『感染地図ー歴史を変えた未知の病原体』

Johnson,Steven,THE GHOST MAP:The Story of London’s Most Terrifying Epidemic-and How It Changed Science,Cities,and the Modern World, Riverhaed Books, 2006.(邦訳:矢野真千子『感染地図ー歴史を変えた未知の病原体』河出書房新社,2007年.)

【要約】
コレラの感染ルートについては、1848年の時点で、大きく伝染説と瘴気説の2つの陣営に分かれていた。
伝染説は人を介してうつるという概念で、瘴気説は病毒を含んだ悪臭によってうつるという概念だった。

* やること:
• 1. 『感染地図』の本文では、伝染説と瘴気説はそれぞれ、コレラが何によってうつると考えていたとされていますか。1〜3文で説明してください。
• 2. 次の(a)〜(c)が『感染地図』の本文と合っているかどうか、それぞれ「はい」か「いいえ」で答えてください。決め手になる本文の言葉もそのまま引用してください。
(a) 1848年の時点で、コレラの感染ルートについての考え方は2つの陣営に分かれていた。
(b) 瘴気説は、コレラが人を介してうつるという考え方だった。
(c) この本の邦訳は2007年に出版された。
• 3. 『感染地図』の本文の要約を、最後の文のあとから書き続けてください。
下の記録は使わなくても大丈夫です。

* 記録:
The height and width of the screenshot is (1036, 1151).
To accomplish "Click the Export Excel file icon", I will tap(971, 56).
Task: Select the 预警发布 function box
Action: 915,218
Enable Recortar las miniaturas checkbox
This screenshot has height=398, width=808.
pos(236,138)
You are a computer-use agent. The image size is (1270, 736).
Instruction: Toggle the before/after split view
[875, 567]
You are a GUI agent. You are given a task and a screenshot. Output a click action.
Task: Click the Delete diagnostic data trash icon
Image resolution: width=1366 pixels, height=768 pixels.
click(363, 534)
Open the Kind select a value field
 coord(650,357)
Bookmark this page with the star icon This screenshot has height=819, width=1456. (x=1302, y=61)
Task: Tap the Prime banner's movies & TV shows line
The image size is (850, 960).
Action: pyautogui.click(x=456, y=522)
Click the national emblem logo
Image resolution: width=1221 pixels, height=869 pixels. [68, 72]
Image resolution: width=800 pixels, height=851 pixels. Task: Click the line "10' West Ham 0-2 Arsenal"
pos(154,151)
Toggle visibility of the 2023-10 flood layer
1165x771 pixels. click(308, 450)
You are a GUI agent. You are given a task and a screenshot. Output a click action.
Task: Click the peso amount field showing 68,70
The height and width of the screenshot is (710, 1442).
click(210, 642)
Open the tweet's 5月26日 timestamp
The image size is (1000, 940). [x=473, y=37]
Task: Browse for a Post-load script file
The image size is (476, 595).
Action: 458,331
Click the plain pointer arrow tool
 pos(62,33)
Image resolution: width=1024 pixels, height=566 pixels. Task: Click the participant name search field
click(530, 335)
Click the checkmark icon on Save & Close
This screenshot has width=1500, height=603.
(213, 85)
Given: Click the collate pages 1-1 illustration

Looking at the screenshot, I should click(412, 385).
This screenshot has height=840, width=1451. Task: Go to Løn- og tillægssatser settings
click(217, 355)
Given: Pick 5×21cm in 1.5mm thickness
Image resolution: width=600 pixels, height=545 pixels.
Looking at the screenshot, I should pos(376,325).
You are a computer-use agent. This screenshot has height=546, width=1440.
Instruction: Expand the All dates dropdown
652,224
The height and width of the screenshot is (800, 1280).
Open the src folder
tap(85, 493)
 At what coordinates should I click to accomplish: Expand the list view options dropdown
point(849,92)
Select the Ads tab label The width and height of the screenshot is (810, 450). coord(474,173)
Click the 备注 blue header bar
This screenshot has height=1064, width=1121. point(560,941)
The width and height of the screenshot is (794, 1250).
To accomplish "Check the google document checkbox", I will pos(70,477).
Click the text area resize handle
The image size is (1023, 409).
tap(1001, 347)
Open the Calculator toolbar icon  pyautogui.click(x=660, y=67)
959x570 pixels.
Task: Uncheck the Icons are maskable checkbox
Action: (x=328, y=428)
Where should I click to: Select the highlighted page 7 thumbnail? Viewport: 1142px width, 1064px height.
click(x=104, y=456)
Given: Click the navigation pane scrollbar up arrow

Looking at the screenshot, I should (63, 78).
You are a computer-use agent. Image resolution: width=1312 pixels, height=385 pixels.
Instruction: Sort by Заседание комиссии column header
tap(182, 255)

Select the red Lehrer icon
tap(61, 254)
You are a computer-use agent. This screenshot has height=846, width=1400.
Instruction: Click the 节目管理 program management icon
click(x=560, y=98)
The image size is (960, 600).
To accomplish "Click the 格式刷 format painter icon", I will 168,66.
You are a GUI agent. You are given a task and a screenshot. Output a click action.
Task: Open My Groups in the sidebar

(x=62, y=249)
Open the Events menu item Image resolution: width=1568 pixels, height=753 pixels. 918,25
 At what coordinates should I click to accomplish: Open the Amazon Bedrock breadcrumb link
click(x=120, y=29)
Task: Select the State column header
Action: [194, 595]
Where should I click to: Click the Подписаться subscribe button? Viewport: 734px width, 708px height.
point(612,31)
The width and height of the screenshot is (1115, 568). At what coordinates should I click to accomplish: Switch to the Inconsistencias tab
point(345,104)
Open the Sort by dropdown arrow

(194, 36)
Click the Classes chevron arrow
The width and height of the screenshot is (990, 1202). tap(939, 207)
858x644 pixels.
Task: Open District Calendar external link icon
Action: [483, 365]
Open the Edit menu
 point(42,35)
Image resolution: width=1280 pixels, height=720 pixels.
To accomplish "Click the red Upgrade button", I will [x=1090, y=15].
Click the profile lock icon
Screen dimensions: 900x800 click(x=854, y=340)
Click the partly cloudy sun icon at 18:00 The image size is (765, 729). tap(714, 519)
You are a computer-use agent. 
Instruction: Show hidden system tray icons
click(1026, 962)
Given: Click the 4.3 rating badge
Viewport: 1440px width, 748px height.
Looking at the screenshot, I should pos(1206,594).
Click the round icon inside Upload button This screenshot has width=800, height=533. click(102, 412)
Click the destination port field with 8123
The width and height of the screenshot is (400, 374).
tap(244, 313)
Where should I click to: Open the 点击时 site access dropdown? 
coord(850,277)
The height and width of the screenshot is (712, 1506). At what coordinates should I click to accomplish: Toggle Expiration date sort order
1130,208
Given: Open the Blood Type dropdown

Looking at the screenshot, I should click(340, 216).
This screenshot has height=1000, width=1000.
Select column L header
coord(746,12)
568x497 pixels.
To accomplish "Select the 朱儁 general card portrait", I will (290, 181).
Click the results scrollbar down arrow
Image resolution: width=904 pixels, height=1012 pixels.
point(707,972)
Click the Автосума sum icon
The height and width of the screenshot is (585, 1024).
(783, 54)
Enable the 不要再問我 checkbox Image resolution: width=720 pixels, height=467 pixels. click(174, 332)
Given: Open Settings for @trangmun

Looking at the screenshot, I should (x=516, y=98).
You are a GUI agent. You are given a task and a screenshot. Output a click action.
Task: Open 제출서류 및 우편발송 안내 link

* 課題の答え:
• 1. 伝染説は、コレラが人を介してうつると考えていました。一方、瘴気説は、病毒を含んだ悪臭によってうつると考えていました。

• 2.
(a) はい。「1848年の時点で、大きく伝染説と瘴気説の2つの陣営に分かれていた」
(b) いいえ。「瘴気説は病毒を含んだ悪臭によってうつるという概念だった」
(c) はい。「河出書房新社,2007年.」

• 3.
医師のスノーは早い段階コレラは空気ともに吸い込んでうつる病気ではなく、水などを飲み込むことによってうつる病気だということに気がついていた。
スノーは井戸水とコレラの因果関係を証明するための証拠を固めることに奔走した。特に、瘴気説論者の井戸周辺に毒気がたまっているという主張を覆すために、瘴気説で考えれば確実に死者が出るはずの場所で生存者を見つけ出し、瘴気説では生存しているはずの地域で死者を見つけ出すことに注力した。
スノーは事例を特定するために、人々の都市生活パターンを徹底的に観察した。彼は人々が集中しているにもかかわらず死者数が少ないエリアには、水の代わりにビールを飲む醸造所が存在し、そもそも井戸水を利用していない施設が存在することを特定した。さらに彼は、見た目も良く臭いもない井戸水を持ち帰ってまで利用する人々が存在することも特定した。
ただし、こうした事例が存在するにも関わらずスノーの主張に疑問を抱く者も多かった。その内の一人が教会の副牧師のホワイトヘッドである。彼は井戸水を大量に飲んだにも関わらず生存している人々の存在を確認しており、スノーの主張する飲料水媒介説に疑念を持っていた。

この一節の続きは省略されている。